Keeping in touch with Trish Harrington, I learned that the IOA and AOAO were becoming less and less enamored with Wyndham in the overall upkeep of the resort, including the insides of the timeshares, the grounds, and the outsides of the buildings. The resort had gone down from a Gold Crown Resort designation in the RCI system to a Silver Crown Resort, and just barely making that. Wyndham wasn't replacing tableware and glasses with equivalent quality, and they were not maintaining the numbers of stemware and settings in each unit. Owners would show up with incomplete kitchens. Furniture was being replaced with lower quality items.

And yet maintenance fees were going up – a lot! My maintenance fee started at $679 in 2002, and now it's about $1400. Why have maintenance fees gone so high when the resort's maintenance has been so meh, so mediocre? Here's why:



As complete and total hired manager of the PAHIO Kauai Beach Villas in the past, Wyndham was responsible for the upkeep of the grounds, the buildings, and the upkeep of the insides of the timeshares. They were also responsible for sales and rentals, generating income for us. What pays for the upkeep of the resort? The maintenance fees, right? Yes, but not only the maintenance fees, but rentals of unused units are also additional income which go toward the upkeep of the resort. Any deeds whose owners have essentially abandoned (and therefore not paying their maintenance fees), and unit weeks that aren't being used, Wyndham was supposed to work hard to find renters for those unused units. That rental money is supposed to help offset the costs for those owners who _are_ paying their maintenance fees. That was an important part of their job.



But Wyndham _wasn't_ working hard to fill the empty rooms with renters and generate rental income, even though that was part of the job description as resort manager. Why is this? Because their modus operandi, their working model, is to get owners to be apathetic. Notice how you didn't receive much in the way of communications from them over the years? That's intentional. They hope that you lose interest. Then, eventually, they might call you up and offer to take your deed from you for nothing. The same deed you paid 10s of thousands of dollars for, Wyndham takes that deed and turns around and sells it for retail. They get the money, and they do nothing for you. That's the opposite of what they were being paid to do.

Think about this – do they make more money getting 10% of the maintenance fees, or getting you to give them your deed for nothing and turning around and selling it as a_Wyndham_ Kauai Beach Villas deed for $15,000 (and then continue to get the maintenance fees as manager of the property)? And those pitches to have you give up your deed to them plus thousands of dollars to get you into Club Wyndham? They get your deed for nothing, they turn around and sell it for a profit _and_ they get thousands of dollars from you for Club Wyndham membership. It's quite a racket.

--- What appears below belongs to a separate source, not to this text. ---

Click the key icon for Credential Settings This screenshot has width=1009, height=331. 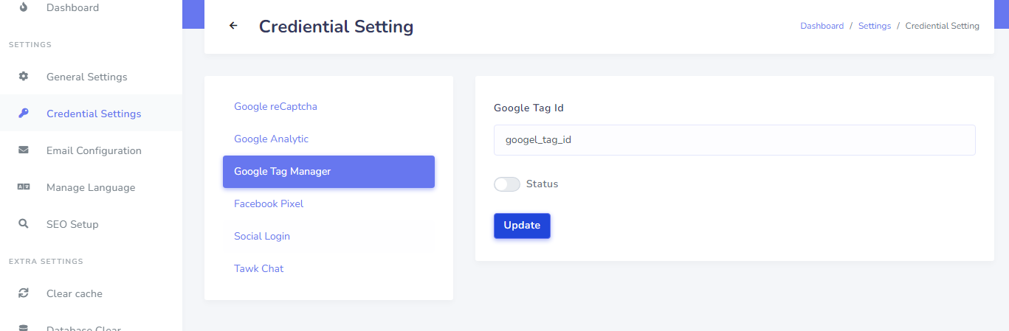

So Wyndham has not been very diligent about making rental income for you, as owners. To give you some idea of how little they put into making rental income (and these are numbers you can get for yourself as part of the financial numbers available to you as owners), prior to 2015, there was about 2.4 million dollars in bad debt (owners not paying or units not being used), most of that uncollectable (owners just gone deadbeat). In 2015, about $615,000 was designated as bad debt. Other than raising maintenance fees on those who do pay, the only way to put a dent into that is rental income.



In *all of* *2015*, Wyndham raised about *$165,000* in rental income, quite clearly not enough to erase the *$615,000* in debt for that year. In contrast, from *January 2017 – April 2017* *(4 months)*, Grand Pacific Resorts has made over *$300,000 (!)* in rental income for KBV. That doesn't go into GPRM's coffers. That goes to us owners to offset maintenance fees. That's _double_ what Wyndham did in _all_ of 2015, and we're only a quarter way through the year! By the end of the year, we could easily be looking at $700,000 or more in rental income. And that's money that goes to upkeep the resort so that YOU don't have to pay more. Not only that, but with the rental income now _above_the budget forecast, the IOA and GPRM can start to think about making improvements to the resort. We need to get the AOAO to hire GPRM to manage their part of the resort (grounds and exteriors of the buildings) to help improve that end of things.

Ultimately, the more money GPRM makes for us, the more maintenance fees can be kept in line, and much greater improvements can be made to the resort. The Kauai Beach Villas is a unique and intimate resort on Kauai. As you probably know, there is NO resort on Kauai which is so close to the water. The oceanfront buildings are 10s of yards from the beach and water line. There's no other resort on the island that can boast this. If this resort returned to being top-notch, luxurious, family-friendly, with entertainment (like a real resort experience should be), this would be easily worth the current maintenance fee, in my opinion.

Those coming here, whether for the first time or returning, would have a wonderful experience, and want to return again. They may be inspired to buy their first week, or buy another one. And guess what inventory they'll have to buy from? Those units that you put up for sale. All of the other resorts at which I own have a resale program. At one resort, the resort keeps 25% of the sale price and the owner gets 75%. The money the resort gets goes back to the resort to defray expenses, keeping the resort sparkling and the maintenance fees down.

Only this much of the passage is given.